O Príncipe e a Plebeia – Livro

Título: O Príncipe e a Plebéia
Autor: Tuca Hassermann
Editora: Nova Cultura
Edição: 1494ª
Classificação:
otimo

O Príncipe e a Plebéia

Sinopse: Para encontrar seu irmão, de quem foi separada na infância, Sarah lançara mão de certas habilidades que desenvolveu e que poucas mulheres possuem. Mas ela não imagina que está prestes a conhecer um homem... não um homem qualquer e sim um sheik de verdade... e que usará suas habilidades para salvar a vida dele num luxuoso palácio numa longínqua ilha do Oriente Médio...

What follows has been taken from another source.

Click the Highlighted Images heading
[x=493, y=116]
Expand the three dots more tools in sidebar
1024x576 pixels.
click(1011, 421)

Preocupado com sua irmã que fugiu do palácio, com a iminente rebelião por parte de uma facção de fanáticos religiosos em Nakabir e com os preparativos para seu casamento, a última coisa que Neyah Faraj precisava era descobrir-se apaixonado por outra mulher! Mas é impossível ignorar o desejo que senti por Sarah Baker, uma mulher linda e intrigante, disposta a correr riscos para proteger o palácio e a família dele... e a paixão irresistível que inflama seus corações!

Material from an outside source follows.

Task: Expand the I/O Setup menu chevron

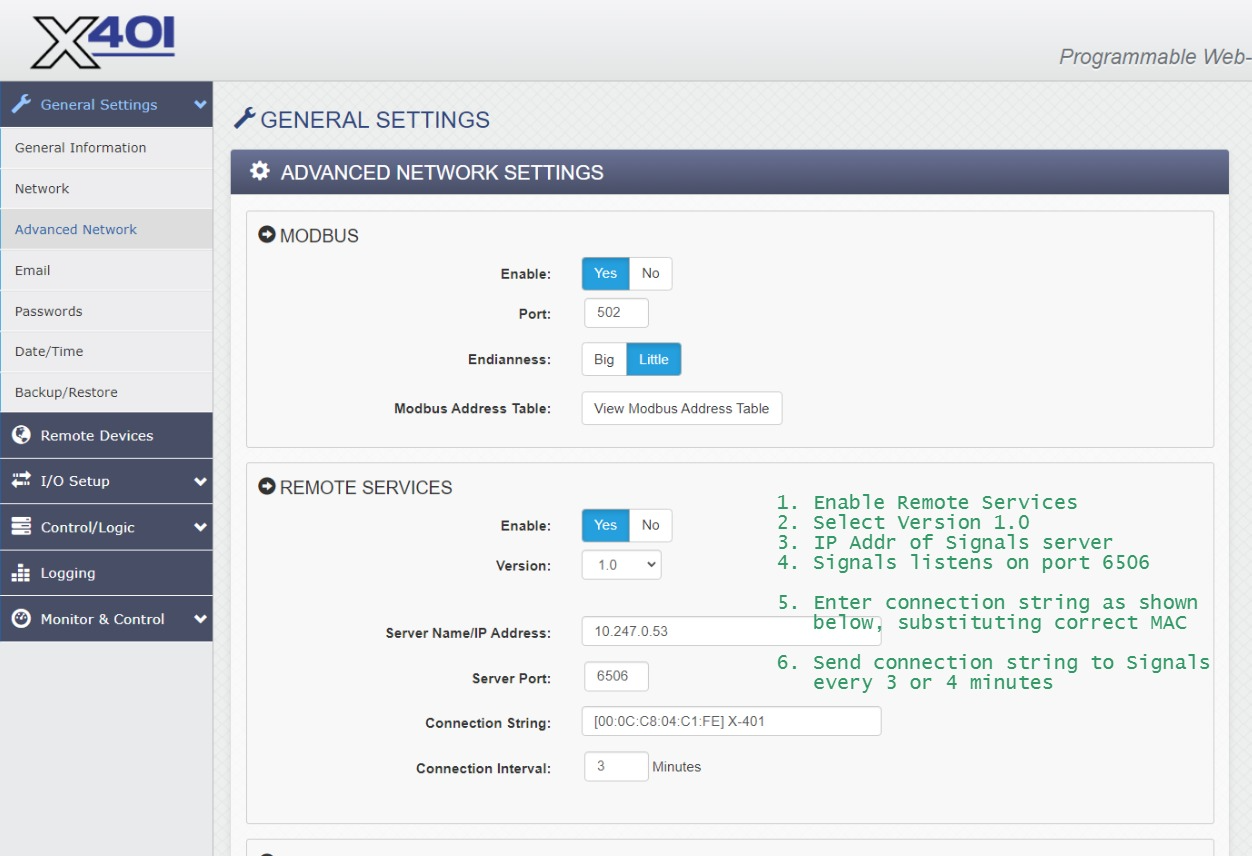Action: [200, 481]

Mais um romance de banquinha. Será que estou ficando romântica e melosa? Oh my God…
Apesar de ser uma história bem clichê (Um príncipe se apaixonando por uma plebéia), a história é até legalzinha.
Tudo começa quando o príncipe Neyah é obrigado a adiar seu casamento para ir atrás de sua irmã mais nova, Maata, que fugiu de Nakabir. Mas na verdade, Maata não fugiu de seu país; ela está em uma missão. Sua missão é manter seu irmão mais velho ocupado e bem longe de seu país enquanto um grupo de rebeldes estão ameaçando a segurança da família real.
Durante essa perseguição que dura vários meses, Maata Faraj acaba nos estados Unidos da América onde conhece uma ladra chamada Sarah Baker que, por trás de uma história de vida sofrida, esconde um bom coração.
Como eu já disse, a história dai para frente é bem clichê, mas eu gostei muito da personagem Sarah, que é cheia de sarcasmo e personalidade. Neyah também é diferente dos personagens principais padrões desse tipo de romance. Ele não faz o tipo príncipe-de-mal-com-a-vida ou tenho-uma-família-desfalcada-minha-vida-acabou. Neyah é honrado, discreto, apaixonado e bonitão, mas não é o rei do drama. Nesse ponto eu gostei do personagem.
E no final de tudo, o livro ainda traz uma bela mensagem: Nós mulheres somos fodas!!! (dgdin, digdin). Acabo está resenha dando 4 estrelinhas (ótimo) para este romance que é romântico sem ser meloso de mais =)

P.S.: Tentarei parar com romances de banquinha e ler um livro decente, #juro. Ahh, inclusive já comecei a ler Feios e estou adorando, aguardem.
P.S.²: Eu sei que quase não estou postando, mas é que estamos em tempo de Festas das Nações em minha escola e eu vou dançar *o*. Prometo que posto o vídeo depois da festa. Torçam aê galera, meu país é o México. #Arriba.

Um comentário:

Tuca Hassermann disse...

Fófis, adorei seu comentário sobre o meu livro. Você é uma graça! E acertou na mosca: nós, mulheres, somos foda mesmo, amore! Beijos da Tuca Hassermann.